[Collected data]
_ _ _

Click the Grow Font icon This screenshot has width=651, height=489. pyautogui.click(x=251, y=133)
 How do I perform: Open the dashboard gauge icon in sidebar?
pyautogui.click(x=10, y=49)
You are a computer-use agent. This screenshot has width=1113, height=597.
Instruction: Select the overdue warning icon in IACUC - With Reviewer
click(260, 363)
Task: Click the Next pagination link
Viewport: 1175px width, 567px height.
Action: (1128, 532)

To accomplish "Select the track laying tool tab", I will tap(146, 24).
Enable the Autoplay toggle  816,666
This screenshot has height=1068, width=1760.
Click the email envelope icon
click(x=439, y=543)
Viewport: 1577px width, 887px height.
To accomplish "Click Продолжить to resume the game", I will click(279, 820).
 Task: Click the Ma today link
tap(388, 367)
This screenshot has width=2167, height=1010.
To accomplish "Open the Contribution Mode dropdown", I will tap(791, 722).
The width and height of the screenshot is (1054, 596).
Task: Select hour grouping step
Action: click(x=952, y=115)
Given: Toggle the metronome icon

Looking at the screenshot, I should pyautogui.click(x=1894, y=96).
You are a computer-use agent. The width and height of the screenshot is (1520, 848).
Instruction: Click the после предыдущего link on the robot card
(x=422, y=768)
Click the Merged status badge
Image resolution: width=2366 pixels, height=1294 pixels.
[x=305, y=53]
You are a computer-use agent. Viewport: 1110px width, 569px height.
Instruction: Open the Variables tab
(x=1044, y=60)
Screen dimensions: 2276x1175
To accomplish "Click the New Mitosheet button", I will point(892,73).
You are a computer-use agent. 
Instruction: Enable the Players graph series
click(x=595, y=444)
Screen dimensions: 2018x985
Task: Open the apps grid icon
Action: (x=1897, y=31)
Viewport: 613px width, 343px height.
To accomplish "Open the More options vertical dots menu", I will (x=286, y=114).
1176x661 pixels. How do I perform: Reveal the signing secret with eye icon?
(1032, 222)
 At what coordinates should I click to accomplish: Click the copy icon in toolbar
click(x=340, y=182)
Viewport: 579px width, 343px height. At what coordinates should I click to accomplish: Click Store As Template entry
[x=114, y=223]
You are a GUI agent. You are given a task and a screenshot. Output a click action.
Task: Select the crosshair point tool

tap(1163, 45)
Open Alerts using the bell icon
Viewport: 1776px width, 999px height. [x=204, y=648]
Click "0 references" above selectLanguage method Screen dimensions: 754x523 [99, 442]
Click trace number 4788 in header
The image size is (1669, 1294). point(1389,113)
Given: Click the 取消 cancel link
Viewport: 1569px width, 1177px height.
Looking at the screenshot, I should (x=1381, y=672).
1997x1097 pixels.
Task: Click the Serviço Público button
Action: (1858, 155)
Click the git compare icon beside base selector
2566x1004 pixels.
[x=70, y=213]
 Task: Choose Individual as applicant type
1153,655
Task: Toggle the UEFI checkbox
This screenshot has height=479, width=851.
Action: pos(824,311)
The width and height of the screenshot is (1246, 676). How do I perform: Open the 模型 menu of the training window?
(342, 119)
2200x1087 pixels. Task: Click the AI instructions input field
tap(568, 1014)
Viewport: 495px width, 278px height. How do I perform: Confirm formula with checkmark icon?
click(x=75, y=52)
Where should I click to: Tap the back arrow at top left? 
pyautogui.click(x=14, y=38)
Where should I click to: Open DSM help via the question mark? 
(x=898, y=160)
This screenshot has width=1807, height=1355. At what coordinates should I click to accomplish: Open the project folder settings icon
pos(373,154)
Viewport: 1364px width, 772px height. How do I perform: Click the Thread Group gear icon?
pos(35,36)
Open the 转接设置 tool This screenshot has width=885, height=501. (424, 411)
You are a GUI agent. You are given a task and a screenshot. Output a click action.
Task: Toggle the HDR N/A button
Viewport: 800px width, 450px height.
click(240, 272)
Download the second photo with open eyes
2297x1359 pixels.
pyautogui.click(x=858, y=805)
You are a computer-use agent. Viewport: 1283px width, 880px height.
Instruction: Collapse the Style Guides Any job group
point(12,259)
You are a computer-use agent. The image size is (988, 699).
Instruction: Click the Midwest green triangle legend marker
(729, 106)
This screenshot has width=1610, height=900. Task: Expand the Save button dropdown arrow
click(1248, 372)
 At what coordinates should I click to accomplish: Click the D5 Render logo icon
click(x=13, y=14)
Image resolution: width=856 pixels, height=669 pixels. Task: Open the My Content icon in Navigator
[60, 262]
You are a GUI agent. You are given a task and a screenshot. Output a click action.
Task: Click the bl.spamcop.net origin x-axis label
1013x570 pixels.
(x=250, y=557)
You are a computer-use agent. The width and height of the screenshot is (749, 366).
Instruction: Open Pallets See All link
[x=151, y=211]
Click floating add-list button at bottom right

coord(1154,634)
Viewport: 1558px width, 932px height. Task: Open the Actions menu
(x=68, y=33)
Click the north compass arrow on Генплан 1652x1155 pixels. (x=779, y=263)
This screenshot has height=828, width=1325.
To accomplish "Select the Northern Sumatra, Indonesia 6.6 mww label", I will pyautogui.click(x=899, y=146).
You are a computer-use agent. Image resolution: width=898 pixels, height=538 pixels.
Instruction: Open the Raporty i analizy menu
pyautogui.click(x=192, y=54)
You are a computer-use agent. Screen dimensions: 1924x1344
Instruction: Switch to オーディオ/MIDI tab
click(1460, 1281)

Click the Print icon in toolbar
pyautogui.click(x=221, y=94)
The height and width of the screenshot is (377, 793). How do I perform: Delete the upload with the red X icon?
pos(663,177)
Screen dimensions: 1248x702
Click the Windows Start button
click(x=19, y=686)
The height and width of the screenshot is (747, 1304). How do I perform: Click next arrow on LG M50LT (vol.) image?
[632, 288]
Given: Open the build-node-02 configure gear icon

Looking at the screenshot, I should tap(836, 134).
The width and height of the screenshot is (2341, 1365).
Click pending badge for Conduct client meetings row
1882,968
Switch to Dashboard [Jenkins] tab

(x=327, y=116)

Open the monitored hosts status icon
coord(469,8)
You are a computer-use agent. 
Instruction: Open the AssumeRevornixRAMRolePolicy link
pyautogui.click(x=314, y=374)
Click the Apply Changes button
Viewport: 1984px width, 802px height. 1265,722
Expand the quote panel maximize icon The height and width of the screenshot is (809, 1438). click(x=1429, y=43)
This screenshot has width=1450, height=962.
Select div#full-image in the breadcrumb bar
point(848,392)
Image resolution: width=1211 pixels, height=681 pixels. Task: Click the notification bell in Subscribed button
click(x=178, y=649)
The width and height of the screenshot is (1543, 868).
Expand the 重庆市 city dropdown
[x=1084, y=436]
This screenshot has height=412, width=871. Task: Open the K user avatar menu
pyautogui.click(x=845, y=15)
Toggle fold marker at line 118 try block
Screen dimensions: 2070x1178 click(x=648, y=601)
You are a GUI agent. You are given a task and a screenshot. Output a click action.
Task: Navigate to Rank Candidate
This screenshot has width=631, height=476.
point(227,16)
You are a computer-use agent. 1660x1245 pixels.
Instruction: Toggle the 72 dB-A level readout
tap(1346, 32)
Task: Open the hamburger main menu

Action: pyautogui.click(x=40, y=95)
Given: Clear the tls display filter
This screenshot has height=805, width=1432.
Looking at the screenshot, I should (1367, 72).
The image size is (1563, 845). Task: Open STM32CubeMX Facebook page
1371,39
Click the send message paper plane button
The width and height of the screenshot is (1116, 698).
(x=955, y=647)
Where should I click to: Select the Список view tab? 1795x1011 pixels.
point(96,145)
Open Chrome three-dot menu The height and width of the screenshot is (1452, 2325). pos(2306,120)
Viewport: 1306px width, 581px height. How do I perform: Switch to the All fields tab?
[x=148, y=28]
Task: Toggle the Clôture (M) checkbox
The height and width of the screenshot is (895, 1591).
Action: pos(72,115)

_ _ _

▶ Aim of the task:
Wherever the word "label" appears in the data, return the whole line.

▶ Result for this task:
Task: Click the bl.spamcop.net origin x-axis label
To accomplish "Select the Northern Sumatra, Indonesia 6.6 mww label", I will pyautogui.click(x=899, y=146).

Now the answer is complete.